The problem, of course, is that hotel guests are notoriously intolerant of things that should have been done, but were not. Newly released data from Jones Lang LaSalle – a commercial property management company – show that hotel revenues rise and fall with renovations. Unfortunately, renovations can be disruptive to the operation of the hotel. Full-scale renovations are messy, and often require the operator to shut the hotel down for periods when the heaviest demo and construction occur.
Hotel renovations are costly but necessary for viability
Recently, materials shortages have made full-scale renovations for hotels very challenging. Aside from availability, the cost and lead times of critical materials like steel, concrete, lumber, and soft goods are challenging to work around. This all cuts into the profitability of the hotel, which would – in WCC’s case – seriously diminish the income-generation potential for such a project.
Income generation seems to be the driving factor for WCC’s side projects. Unfortunately, the care and maintenance of a hotel building is expensive.
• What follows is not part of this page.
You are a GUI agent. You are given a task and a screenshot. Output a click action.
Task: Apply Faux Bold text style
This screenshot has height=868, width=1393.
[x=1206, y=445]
Hotels are among the most expensive buildings to operate, which means that their relative profitability varies depending upon where the hotel is in its renovation cycle.
Taking on a building that requires regular and expensive full renovations every decade, interspersed with updates to furniture and bedding every five years doesn’t sound like a moneymaker. It sounds like a money pit. Should WCC decide to pursue this aspect of its Master Plan, the Washtenaw County taxpayers should act to limit WCC’s ability to spend its operating millage(s) on anything other than the direct operation of the College.